→ **Work to complete**: Write out the data word for word and drop any picture you find.

[[ Records for this task, beginning ]]

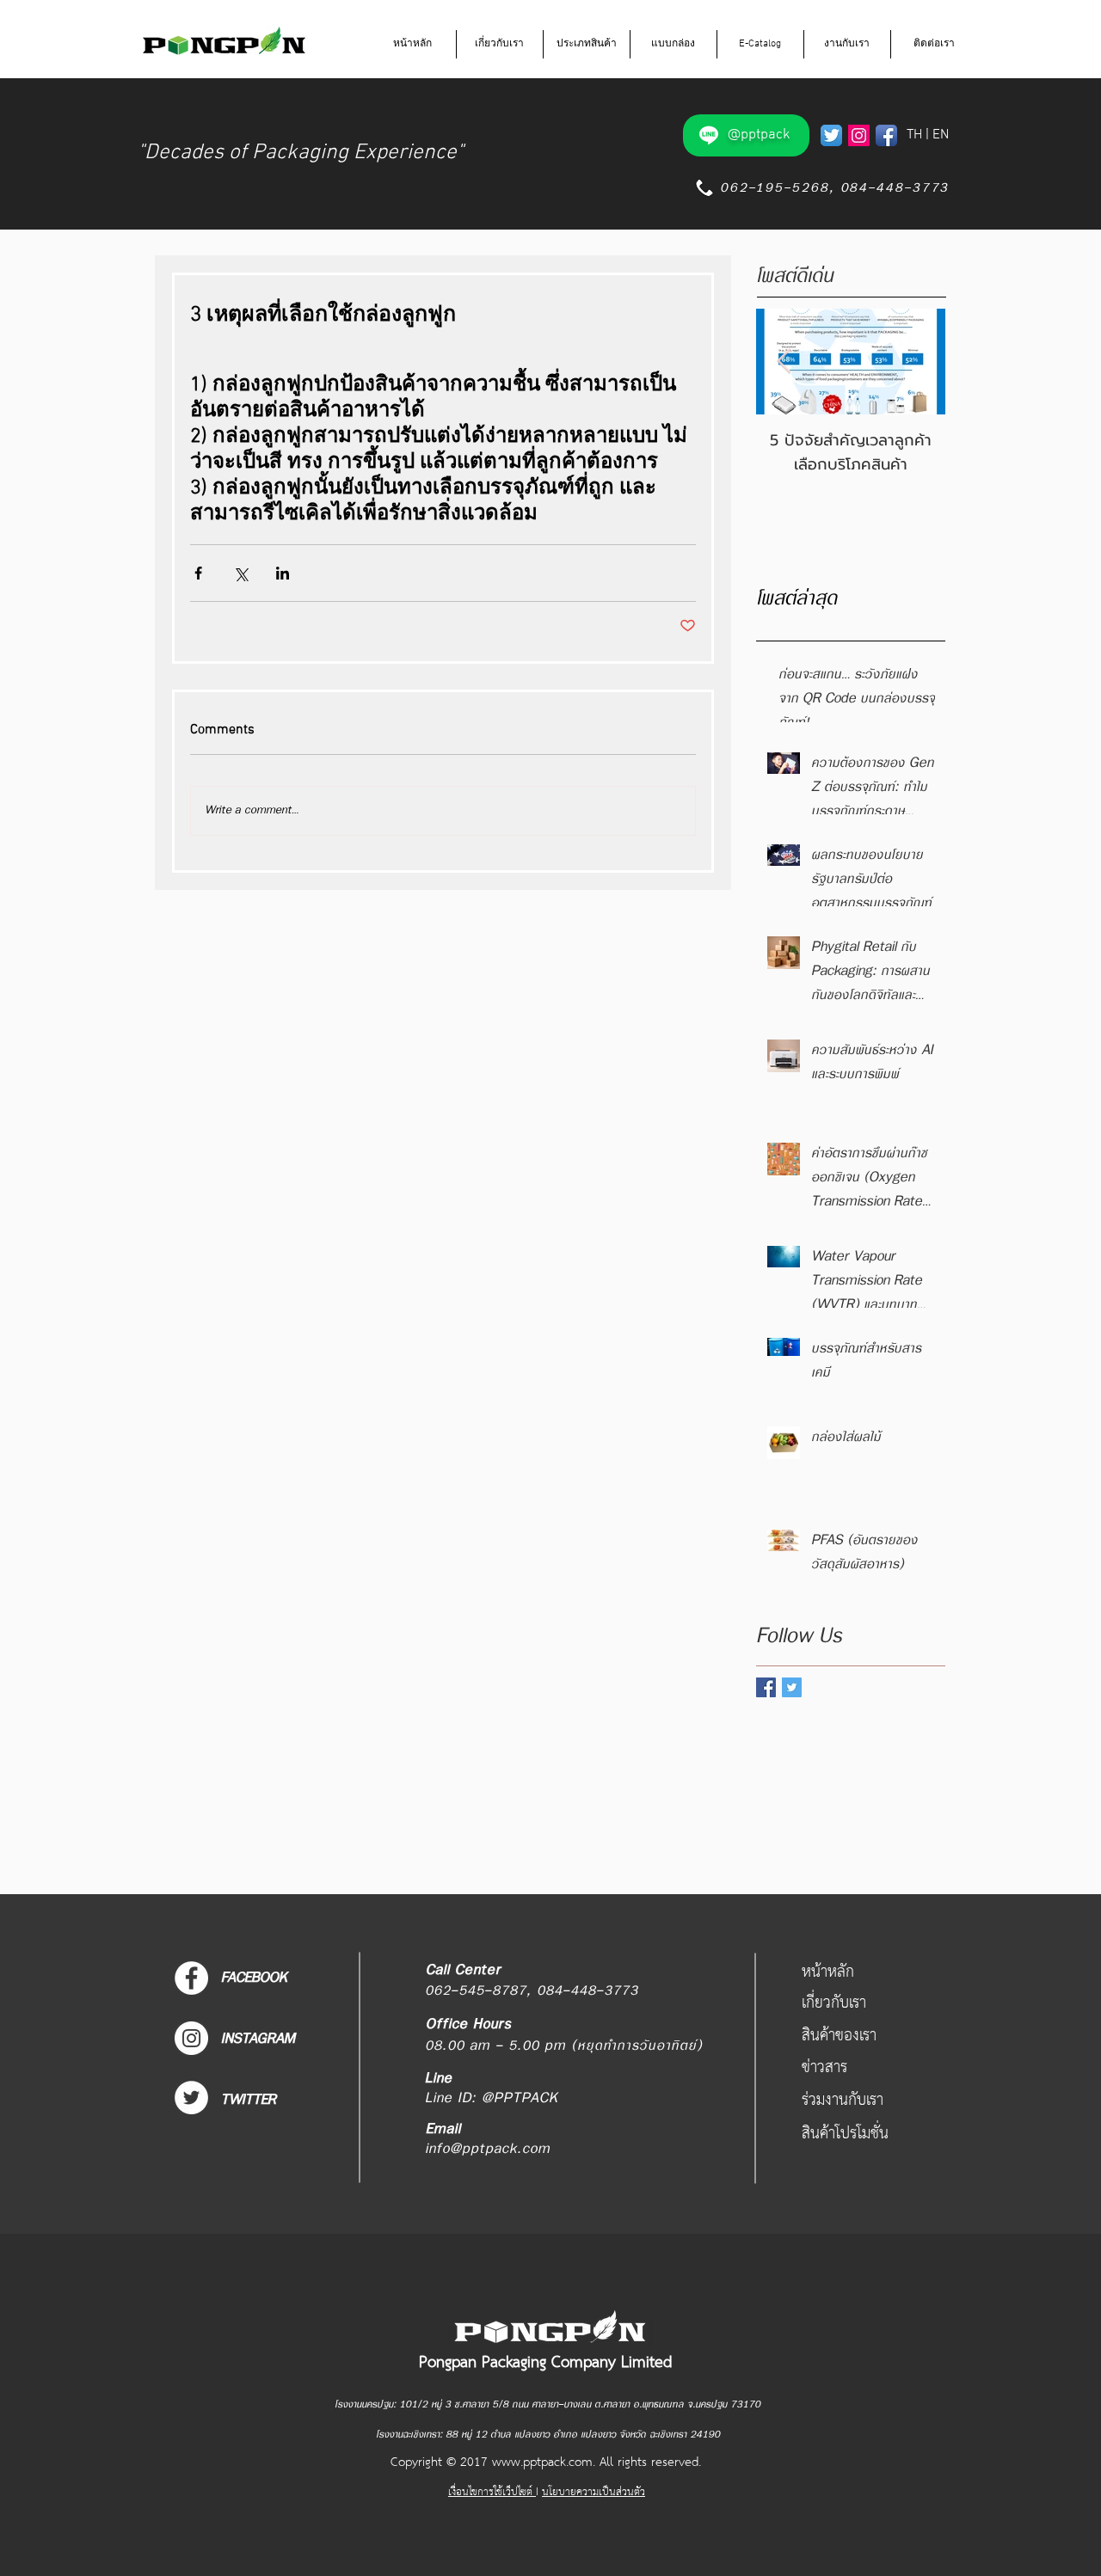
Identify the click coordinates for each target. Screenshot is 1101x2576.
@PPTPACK (520, 2098)
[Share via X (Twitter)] (240, 573)
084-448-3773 (895, 188)
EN (940, 135)
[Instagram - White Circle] (191, 2038)
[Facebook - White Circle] (191, 1978)
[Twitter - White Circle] (191, 2097)
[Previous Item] (783, 361)
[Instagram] (859, 135)
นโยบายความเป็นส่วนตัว (593, 2492)
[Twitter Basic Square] (792, 1687)
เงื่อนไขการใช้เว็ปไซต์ (492, 2492)
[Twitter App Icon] (831, 135)
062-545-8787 (475, 1991)
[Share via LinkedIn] (282, 573)
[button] (500, 44)
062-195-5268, (774, 188)
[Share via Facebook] (198, 573)
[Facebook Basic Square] (766, 1687)
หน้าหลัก (828, 1972)
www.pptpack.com (542, 2462)
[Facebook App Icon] (886, 135)
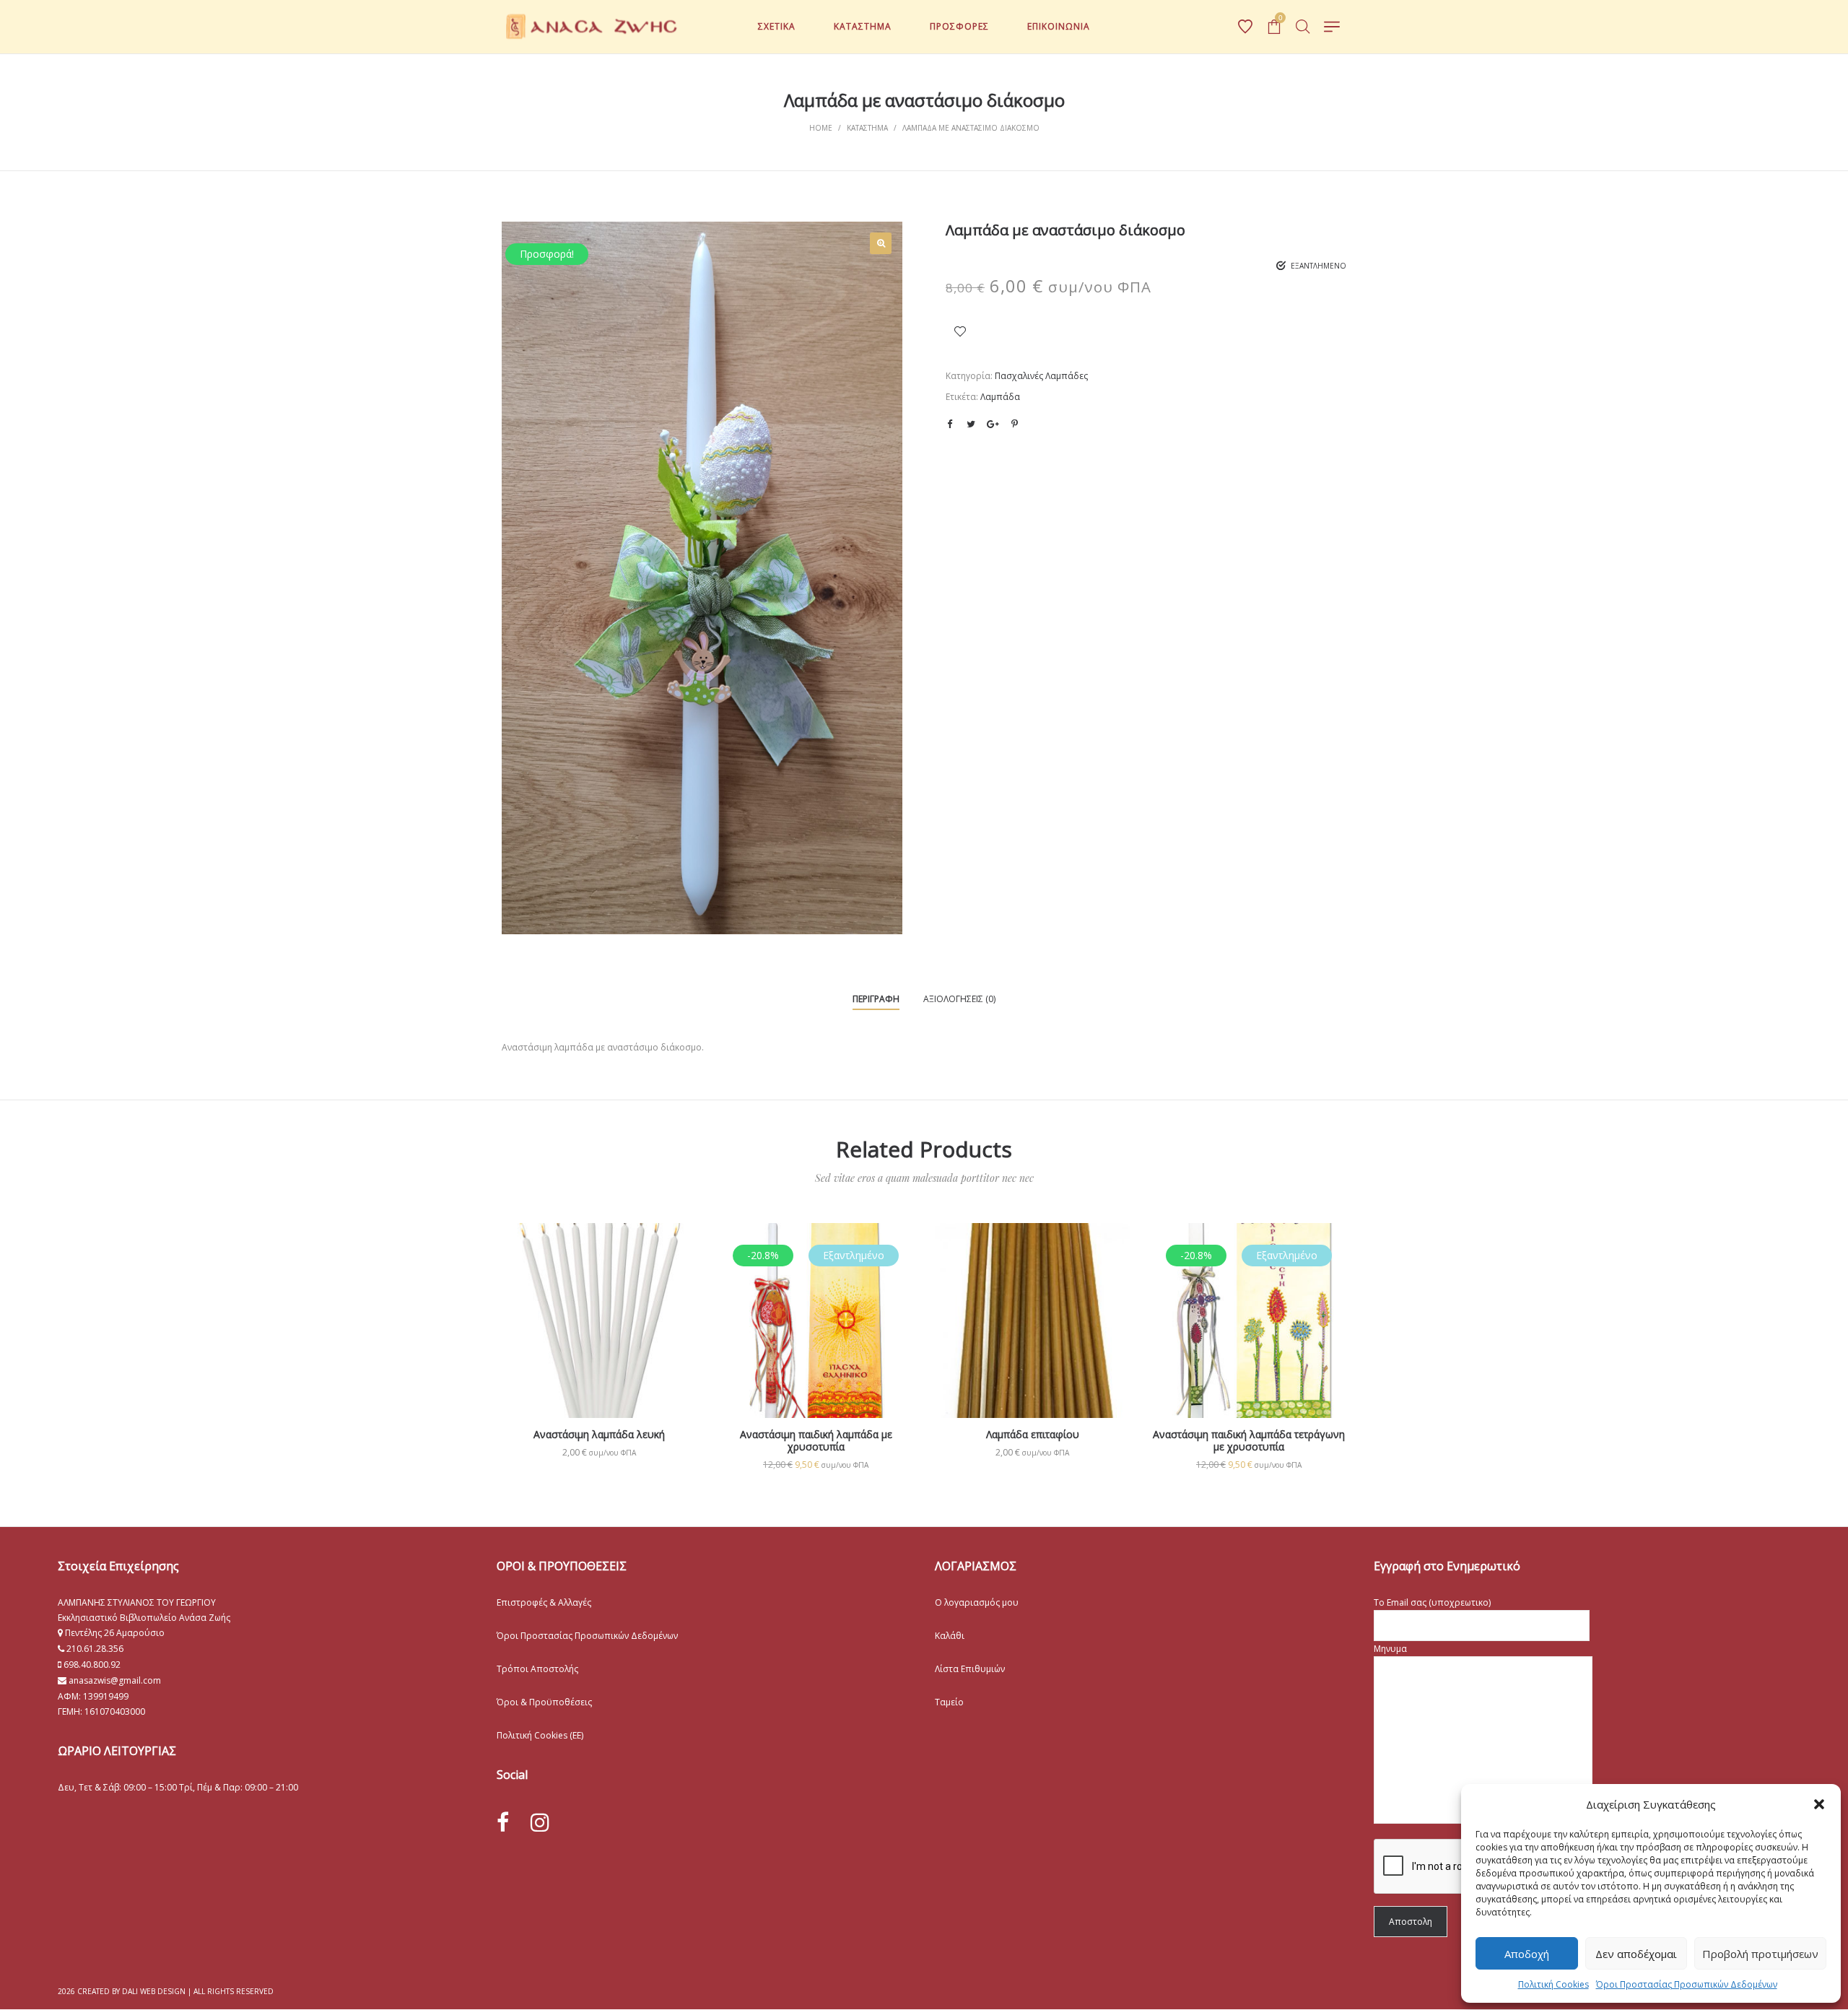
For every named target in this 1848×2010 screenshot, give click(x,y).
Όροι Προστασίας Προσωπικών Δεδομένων (1686, 1984)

[[ Records for this task, end ]]

→ **Output for this task**:
Identify the click coordinates for each target. Screenshot is 1101x2576.
@PPTPACK (520, 2098)
[Share via X (Twitter)] (240, 573)
084-448-3773 (895, 188)
EN (940, 135)
[Instagram - White Circle] (191, 2038)
[Facebook - White Circle] (191, 1978)
[Twitter - White Circle] (191, 2097)
[Previous Item] (783, 361)
[Instagram] (859, 135)
นโยบายความเป็นส่วนตัว (593, 2492)
[Twitter Basic Square] (792, 1687)
เงื่อนไขการใช้เว็ปไซต์ (492, 2492)
[Twitter App Icon] (831, 135)
062-545-8787 (475, 1991)
[Share via LinkedIn] (282, 573)
[button] (500, 44)
062-195-5268, (774, 188)
[Share via Facebook] (198, 573)
[Facebook Basic Square] (766, 1687)
หน้าหลัก (828, 1972)
www.pptpack.com (542, 2462)
[Facebook App Icon] (886, 135)
For every named target in this 1848×2010 screenshot, give click(x,y).
Όροι Προστασίας Προσωπικών Δεδομένων (1686, 1984)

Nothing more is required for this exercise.